When the Corps of Discovery arrived in St. Louis on Sept. 23, 1806, Lt. William Clark recorded that they "received a harty welcom from it's inhabitants." Small wonder, since few had expected the tired, tattered band to return from their great expedition across the Louisiana Purchase. Clark, Meriwether Lewis and their subordinates had covered 8,000 miles in two years, four months and nine days.
Throughout the journey, Clark had acted as record keeper and mapmaker for the group, charting their course over the Continental Divide, the breadth of which removed President Thomas Jefferson's belief that the Missouri and Columbia river systems were connected. Clark's cartographic abilities had been forged during his years of frontier experience. His wealthy Virginia family had relocated to Kentucky when Clark was 14, and as the youngest brother of Jonathan and George Clark, heroes of the American Revolution's western battles, he saw early the potential of America's wilderness.

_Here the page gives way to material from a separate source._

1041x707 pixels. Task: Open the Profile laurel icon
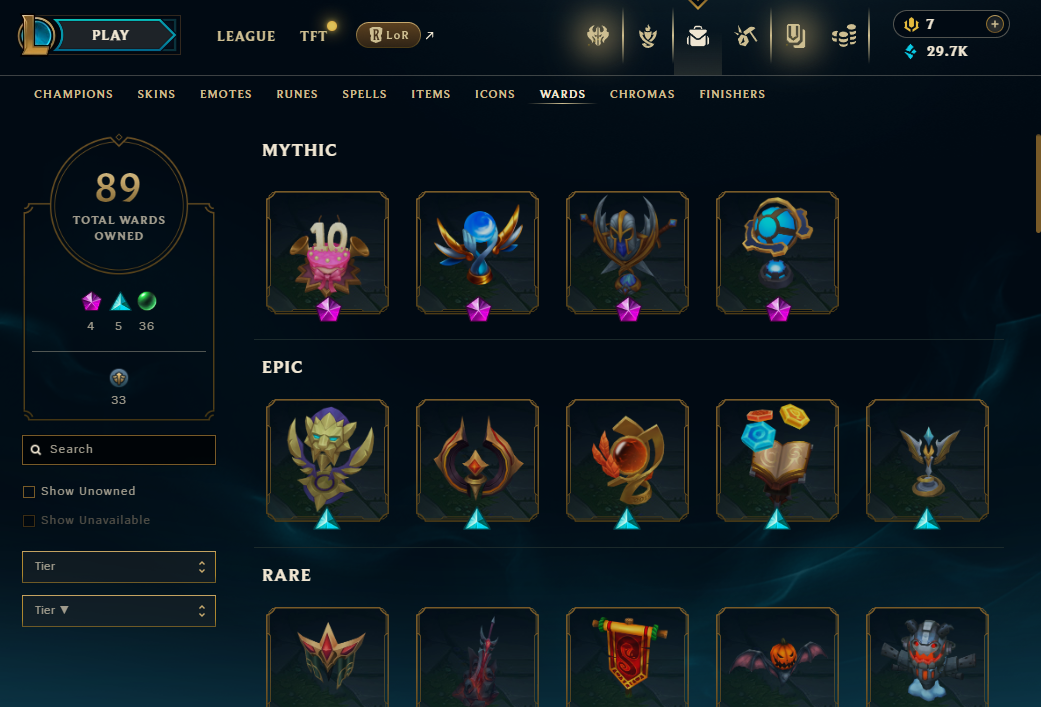(648, 36)
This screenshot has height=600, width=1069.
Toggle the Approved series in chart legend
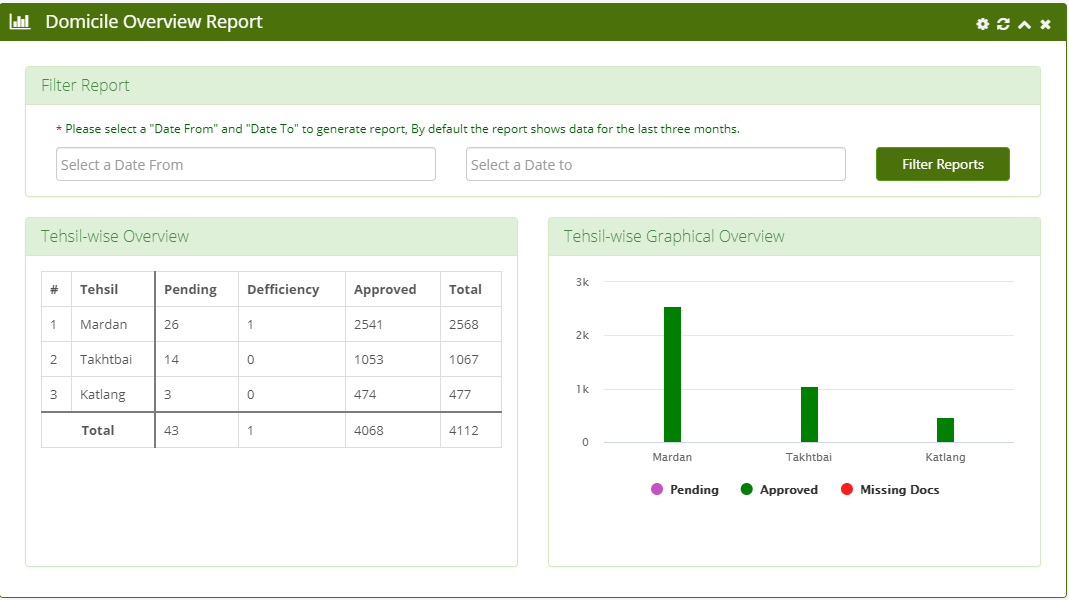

In 1789, Clark fought Indians with Col. John Hardin. In 1790, he served as an emissary to the Creek and Cherokee nations. In 1791, he was an ensign/acting lieutenant under Gens. Scott and Wilkinson against the Indians on the Wabash. In 1793, the resourceful young officer was commissioned a first lieutenant under Gen. Anthony Wayne and took part in the Battle of Fallen Timbers, destroying the power of the Indians in Ohio. During this period, he met and befriended Lewis.
Lewis asked Clark to join him as co-leader of a government-sponsored expedition to the Pacific Ocean in June 1803. Although Clark was officially given the lower rank of lieutenant to Lewis' of captain, the men divided responsibilities and acclaim equally to the end. Their success, including Clark's invaluable map of the terrain covered, led to his fame and influence in the years to come.
For the remainder of his life, Clark played a series of key roles in his young nation -- as a federal agent to the American Indians, governor of the Missouri Territory and superintendent of Indian Affairs. On his death in 1838, Clark had won a deserved reputation for fairness, honesty and knowledge of his beloved West.